The entry into the `iroh-docs` protocol is the `Docs` struct, which uses an [`Engine`](https://docs.rs/iroh-docs/latest/iroh_docs/engine/struct.Engine.html) to power the protocol.

`Docs` was designed to be used in conjunction with `iroh`. [Iroh](https://docs.rs/iroh) is a networking library for making direct connections, these connections are peers send sync messages and transfer data.

Iroh provides a [`Router`](https://docs.rs/iroh/latest/iroh/protocol/struct.Router.html) that takes an [`Endpoint`](https://docs.rs/iroh/latest/iroh/endpoint/struct.Endpoint.html) and any protocols needed for the application. Similar to a router in webserver library, it runs a loop accepting incoming connections and routes them to the specific protocol handler, based on `ALPN`.

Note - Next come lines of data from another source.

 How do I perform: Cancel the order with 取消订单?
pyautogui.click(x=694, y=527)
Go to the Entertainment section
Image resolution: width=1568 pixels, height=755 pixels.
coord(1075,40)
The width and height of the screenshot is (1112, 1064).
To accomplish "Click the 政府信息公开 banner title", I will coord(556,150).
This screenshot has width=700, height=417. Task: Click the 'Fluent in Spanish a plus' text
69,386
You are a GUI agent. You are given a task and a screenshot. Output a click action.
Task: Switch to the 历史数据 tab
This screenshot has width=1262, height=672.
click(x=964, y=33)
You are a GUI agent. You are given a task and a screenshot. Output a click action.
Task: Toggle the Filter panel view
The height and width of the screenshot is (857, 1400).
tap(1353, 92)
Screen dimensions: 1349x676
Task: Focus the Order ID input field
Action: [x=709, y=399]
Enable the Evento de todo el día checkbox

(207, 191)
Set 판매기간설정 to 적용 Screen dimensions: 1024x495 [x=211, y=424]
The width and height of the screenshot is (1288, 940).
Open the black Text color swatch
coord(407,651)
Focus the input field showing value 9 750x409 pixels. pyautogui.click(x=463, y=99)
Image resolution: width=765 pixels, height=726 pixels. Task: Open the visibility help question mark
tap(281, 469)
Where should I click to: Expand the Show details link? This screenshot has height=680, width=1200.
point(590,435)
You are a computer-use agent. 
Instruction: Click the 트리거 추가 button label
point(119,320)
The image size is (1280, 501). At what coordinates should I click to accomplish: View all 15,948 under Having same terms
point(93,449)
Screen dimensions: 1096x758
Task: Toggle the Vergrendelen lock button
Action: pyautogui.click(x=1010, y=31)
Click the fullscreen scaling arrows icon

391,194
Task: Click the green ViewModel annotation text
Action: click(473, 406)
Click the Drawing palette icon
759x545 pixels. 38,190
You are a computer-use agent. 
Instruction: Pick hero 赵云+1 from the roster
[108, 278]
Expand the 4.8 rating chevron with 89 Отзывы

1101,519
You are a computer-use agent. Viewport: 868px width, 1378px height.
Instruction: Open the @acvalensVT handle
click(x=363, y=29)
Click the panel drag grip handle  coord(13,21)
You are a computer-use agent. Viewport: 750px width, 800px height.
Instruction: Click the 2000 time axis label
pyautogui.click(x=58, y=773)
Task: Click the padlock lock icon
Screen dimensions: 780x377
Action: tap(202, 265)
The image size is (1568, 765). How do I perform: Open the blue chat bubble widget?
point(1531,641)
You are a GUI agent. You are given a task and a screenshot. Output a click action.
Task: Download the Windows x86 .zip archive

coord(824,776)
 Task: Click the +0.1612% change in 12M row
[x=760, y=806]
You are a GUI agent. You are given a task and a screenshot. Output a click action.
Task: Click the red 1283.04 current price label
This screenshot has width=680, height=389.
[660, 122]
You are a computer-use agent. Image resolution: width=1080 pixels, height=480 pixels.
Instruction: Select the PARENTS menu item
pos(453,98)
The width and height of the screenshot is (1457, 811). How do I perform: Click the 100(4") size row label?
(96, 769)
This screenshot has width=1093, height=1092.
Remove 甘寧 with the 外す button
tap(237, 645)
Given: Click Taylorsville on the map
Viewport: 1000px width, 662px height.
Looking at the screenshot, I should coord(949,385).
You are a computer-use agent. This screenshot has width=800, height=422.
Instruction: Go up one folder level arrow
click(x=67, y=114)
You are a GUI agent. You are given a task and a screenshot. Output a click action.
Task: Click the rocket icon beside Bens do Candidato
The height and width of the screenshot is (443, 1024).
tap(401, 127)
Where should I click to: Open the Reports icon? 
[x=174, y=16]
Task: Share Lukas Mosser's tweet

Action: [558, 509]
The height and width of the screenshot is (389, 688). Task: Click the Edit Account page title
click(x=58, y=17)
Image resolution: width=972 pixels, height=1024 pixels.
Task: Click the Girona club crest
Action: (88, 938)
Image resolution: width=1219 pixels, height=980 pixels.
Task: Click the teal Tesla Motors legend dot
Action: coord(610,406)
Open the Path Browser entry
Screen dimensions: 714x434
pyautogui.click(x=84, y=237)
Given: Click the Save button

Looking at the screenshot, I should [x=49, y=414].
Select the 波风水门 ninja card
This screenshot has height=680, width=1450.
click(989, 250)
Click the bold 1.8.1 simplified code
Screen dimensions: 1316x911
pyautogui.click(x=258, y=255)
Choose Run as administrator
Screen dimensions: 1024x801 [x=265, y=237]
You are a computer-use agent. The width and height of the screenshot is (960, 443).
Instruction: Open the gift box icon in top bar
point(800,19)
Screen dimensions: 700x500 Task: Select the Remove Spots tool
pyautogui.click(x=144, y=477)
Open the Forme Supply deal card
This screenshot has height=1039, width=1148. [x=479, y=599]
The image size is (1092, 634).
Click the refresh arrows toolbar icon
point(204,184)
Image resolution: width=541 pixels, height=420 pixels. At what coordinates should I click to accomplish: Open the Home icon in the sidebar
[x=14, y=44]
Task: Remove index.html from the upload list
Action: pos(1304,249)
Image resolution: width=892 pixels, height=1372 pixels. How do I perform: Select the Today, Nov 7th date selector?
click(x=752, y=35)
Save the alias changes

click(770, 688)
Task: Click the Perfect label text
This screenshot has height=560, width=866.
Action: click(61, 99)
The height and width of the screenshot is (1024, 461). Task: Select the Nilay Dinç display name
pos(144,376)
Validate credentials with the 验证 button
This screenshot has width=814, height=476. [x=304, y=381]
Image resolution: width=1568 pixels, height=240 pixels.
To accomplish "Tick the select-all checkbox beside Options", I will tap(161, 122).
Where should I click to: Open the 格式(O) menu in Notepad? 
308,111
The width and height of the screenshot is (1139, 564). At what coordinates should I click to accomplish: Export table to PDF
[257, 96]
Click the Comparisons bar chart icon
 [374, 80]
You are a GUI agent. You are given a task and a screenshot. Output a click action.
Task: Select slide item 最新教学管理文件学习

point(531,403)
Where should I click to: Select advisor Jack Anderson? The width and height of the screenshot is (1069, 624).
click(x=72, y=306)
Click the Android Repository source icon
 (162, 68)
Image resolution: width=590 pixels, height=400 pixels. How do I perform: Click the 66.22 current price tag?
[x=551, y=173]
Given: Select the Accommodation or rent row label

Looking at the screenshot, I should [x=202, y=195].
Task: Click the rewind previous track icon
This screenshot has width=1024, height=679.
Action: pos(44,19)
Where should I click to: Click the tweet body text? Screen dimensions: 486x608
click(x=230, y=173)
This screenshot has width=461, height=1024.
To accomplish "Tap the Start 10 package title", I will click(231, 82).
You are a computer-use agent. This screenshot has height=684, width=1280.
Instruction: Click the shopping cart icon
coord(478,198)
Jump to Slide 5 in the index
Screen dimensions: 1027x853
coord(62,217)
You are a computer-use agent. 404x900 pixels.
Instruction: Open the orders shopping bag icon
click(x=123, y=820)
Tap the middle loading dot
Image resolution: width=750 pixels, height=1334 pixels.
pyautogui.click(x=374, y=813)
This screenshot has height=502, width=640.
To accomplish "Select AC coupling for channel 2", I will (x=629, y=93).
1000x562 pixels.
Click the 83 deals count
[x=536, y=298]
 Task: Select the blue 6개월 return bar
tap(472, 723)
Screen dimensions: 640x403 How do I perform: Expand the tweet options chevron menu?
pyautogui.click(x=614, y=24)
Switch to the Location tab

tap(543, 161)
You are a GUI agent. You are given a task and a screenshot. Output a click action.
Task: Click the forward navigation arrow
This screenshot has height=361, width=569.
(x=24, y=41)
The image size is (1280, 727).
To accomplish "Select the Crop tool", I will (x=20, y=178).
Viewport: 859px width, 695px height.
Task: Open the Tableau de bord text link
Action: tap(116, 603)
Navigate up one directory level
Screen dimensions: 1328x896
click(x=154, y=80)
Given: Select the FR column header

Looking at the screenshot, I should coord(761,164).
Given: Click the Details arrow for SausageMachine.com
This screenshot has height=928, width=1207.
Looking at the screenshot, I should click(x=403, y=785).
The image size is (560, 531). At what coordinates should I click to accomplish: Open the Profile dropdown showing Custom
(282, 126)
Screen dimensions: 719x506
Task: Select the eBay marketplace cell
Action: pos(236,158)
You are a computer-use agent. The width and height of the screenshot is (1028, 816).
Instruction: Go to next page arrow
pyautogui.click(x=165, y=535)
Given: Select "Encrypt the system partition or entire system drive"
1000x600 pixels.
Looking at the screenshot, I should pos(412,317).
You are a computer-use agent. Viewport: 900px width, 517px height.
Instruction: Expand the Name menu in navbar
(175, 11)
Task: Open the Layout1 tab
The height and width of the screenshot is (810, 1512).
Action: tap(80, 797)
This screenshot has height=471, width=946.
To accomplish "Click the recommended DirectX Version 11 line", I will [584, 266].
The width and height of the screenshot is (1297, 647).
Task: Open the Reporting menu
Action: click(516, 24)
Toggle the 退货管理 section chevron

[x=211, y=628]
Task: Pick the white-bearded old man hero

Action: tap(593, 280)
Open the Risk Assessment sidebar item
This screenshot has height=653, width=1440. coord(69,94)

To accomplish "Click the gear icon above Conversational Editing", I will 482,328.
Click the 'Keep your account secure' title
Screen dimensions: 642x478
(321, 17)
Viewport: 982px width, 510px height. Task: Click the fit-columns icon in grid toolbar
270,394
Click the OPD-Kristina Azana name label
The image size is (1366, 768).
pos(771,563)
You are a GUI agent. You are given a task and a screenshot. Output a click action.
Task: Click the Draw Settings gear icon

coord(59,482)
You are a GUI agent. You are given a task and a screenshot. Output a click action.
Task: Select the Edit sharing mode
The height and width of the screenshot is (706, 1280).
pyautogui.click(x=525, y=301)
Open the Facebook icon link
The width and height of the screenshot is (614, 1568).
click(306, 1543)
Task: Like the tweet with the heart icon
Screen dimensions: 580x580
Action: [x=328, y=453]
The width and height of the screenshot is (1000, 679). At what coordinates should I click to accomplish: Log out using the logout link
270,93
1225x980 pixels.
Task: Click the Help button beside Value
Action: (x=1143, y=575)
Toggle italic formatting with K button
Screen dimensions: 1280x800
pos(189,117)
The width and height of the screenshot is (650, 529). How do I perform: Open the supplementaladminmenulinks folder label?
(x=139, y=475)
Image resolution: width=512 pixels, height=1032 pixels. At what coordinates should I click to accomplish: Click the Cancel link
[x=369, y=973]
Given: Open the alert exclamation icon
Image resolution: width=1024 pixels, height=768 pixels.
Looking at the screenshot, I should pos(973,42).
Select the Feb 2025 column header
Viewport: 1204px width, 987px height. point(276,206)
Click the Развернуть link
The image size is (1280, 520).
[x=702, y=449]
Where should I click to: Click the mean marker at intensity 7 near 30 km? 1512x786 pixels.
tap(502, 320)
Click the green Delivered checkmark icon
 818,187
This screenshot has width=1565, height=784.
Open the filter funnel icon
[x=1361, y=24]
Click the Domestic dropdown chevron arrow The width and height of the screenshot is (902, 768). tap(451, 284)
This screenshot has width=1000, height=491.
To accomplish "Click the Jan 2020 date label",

`Docs` is a "meta protocol" that relies on the [`iroh-blobs`](https://docs.rs/iroh-blobs) and [`iroh-gossip`](https://docs.rs/iroh-gossip) protocols. Setting up `Docs` will require setting up `Blobs` and `Gossip` as well.

Here is a basic example of how to set up `iroh-docs` with `iroh`:

```rust
use iroh::{protocol::Router, Endpoint};
use iroh_blobs::{BlobsProtocol, store::mem::MemStore, ALPN as BLOBS_ALPN};
use iroh_docs::{protocol::Docs, ALPN as DOCS_ALPN};
use iroh_gossip::{net::Gossip, ALPN as GOSSIP_ALPN};

#[tokio::main]
async fn main() -> anyhow::Result<()> {
    // create an iroh endpoint that includes the standard discovery mechanisms
    // we've built at number0
    let endpoint = Endpoint::builder().discovery_n0().bind().await?;

    // build the blobs protocol
    let blobs = MemStore::default();

    // build the gossip protocol
    let gossip = Gossip::builder().spawn(endpoint.clone());

    // build the docs protocol
    let docs = Docs::memory()
        .spawn(endpoint.clone(), (*blobs).clone(), gossip.clone())
        .await?;

    // create a router builder, we will add the
    // protocols to this builder and then spawn
    // the router
    let builder = Router::builder(endpoint.clone());

    // setup router
    let _router = builder
        .accept(BLOBS_ALPN, BlobsProtocol::new(&blobs, endpoint.clone(), None))
        .accept(GOSSIP_ALPN, gossip)
        .accept(DOCS_ALPN, docs)
        .spawn();

    // do fun stuff with docs!
    Ok(())
}
```

# License

This project is licensed under either of

 * Apache License, Version 2.0, ([LICENSE-APACHE]LICENSE-APACHE or
   <http://www.apache.org/licenses/LICENSE-2.0>)
 * MIT license ([LICENSE-MIT]LICENSE-MIT or
   <http://opensource.org/licenses/MIT>)

at your option.

### Contribution

Unless you explicitly state otherwise, any contribution intentionally submitted
for inclusion in this project by you, as defined in the Apache-2.0 license,
shall be dual licensed as above, without any additional terms or conditions.